SOURCE EXCERPT -
We start our theoretical development by explicitly considering that an actor’s reputation with an audience will have weaker effects on his/her success with other audiences whose concerns are different from those of the focal audience. We then extend our theory by considering the contingencies in the effects of audience-specific reputations. Specifically, insofar as audiences vary in how much they are attuned to different types of signals, the effect of audience-specific reputations on different audiences will vary further in conjunction with these other types of signals. Research on accountability provides an important insight in this regard. Defined as “the implicit and explicit expectation that one may be called on to justify one’s beliefs, feelings, and actions to others” (Lerner & Tetlock, 1999: 255), accountability increases with the extent to which an audience depends on external actors for critical resources because the audience must establish the legitimacy of its claims to these resources (Pfeffer, 1981; Tetlock, 1991). Insofar as it is easier to gain approval when different types of signals are congruent, this implies that a given audience will value a particular reputation more when this reputation is more congruent with other types of signals, especially when the audience faces higher accountability to others. By contrast, such congruence between reputation and other types of signals should not enhance the value of reputation as much for an audience facing lower accountability to others.

OBJECTIVE - In the passage on audience-specific reputations, what does accountability increase with?

Entries for locating words and elements
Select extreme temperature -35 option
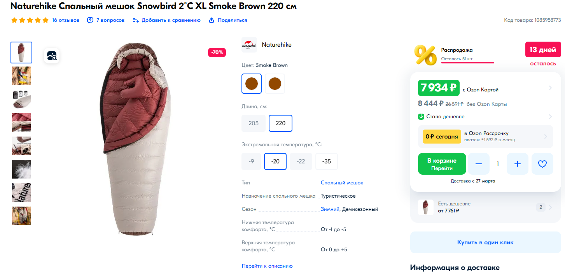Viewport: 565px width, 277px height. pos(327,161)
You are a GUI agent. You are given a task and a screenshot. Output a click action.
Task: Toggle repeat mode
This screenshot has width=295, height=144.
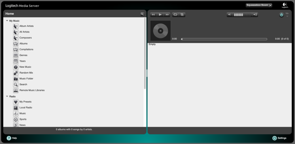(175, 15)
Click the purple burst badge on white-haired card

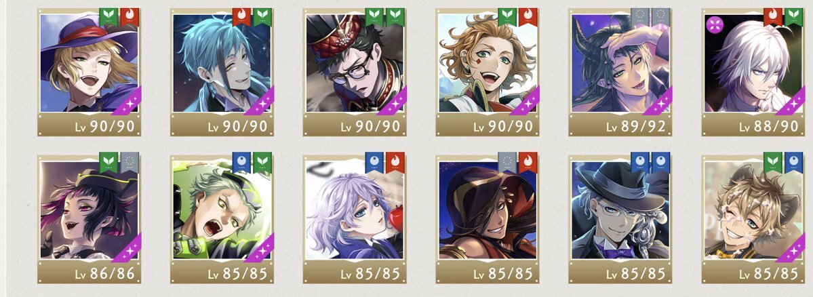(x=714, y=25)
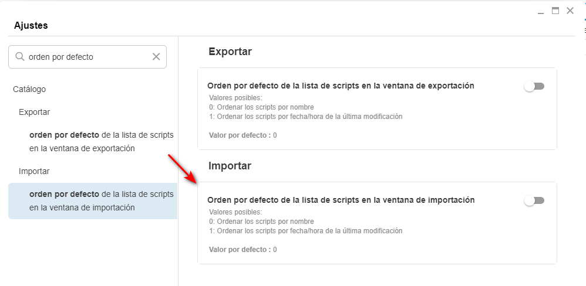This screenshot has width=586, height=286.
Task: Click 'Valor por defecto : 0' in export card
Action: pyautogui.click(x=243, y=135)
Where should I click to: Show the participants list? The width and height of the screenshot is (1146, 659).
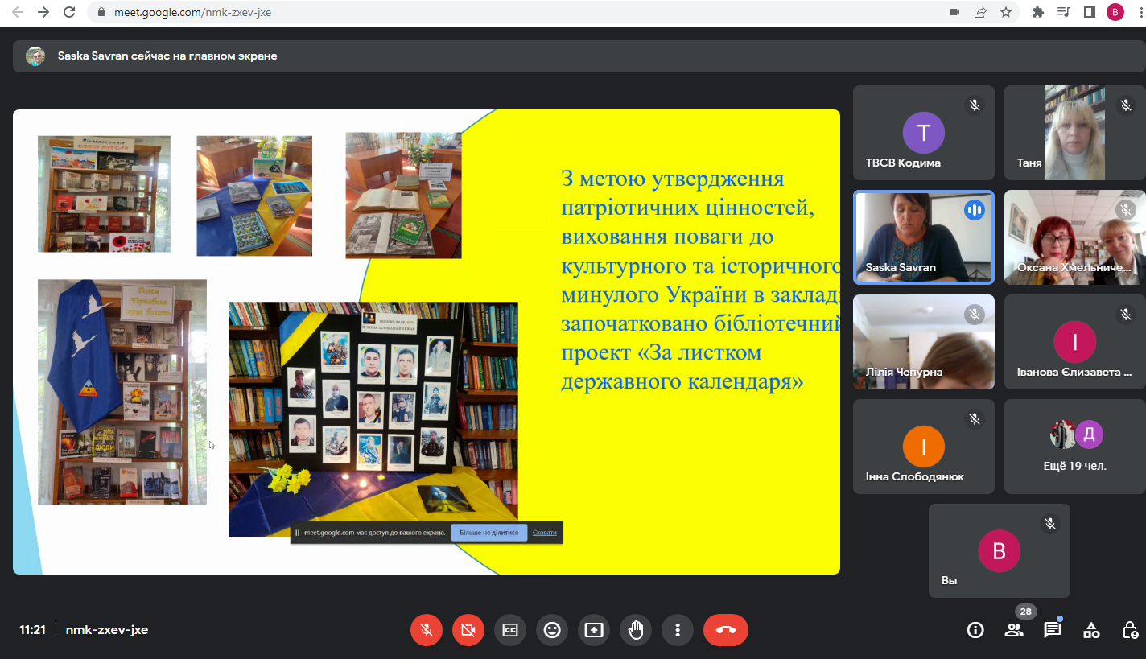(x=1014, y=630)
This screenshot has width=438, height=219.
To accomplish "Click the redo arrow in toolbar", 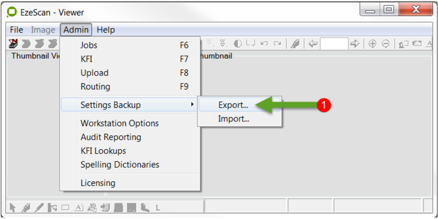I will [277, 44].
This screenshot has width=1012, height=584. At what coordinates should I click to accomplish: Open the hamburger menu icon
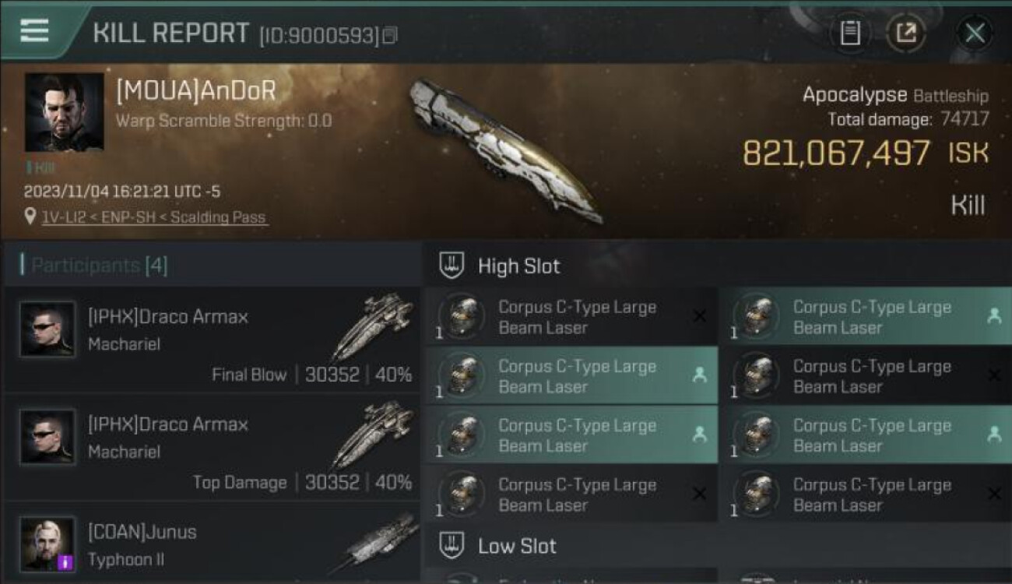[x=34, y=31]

EXERCISE SOLUTION - The extent to which an audience depends on external actors for critical resources.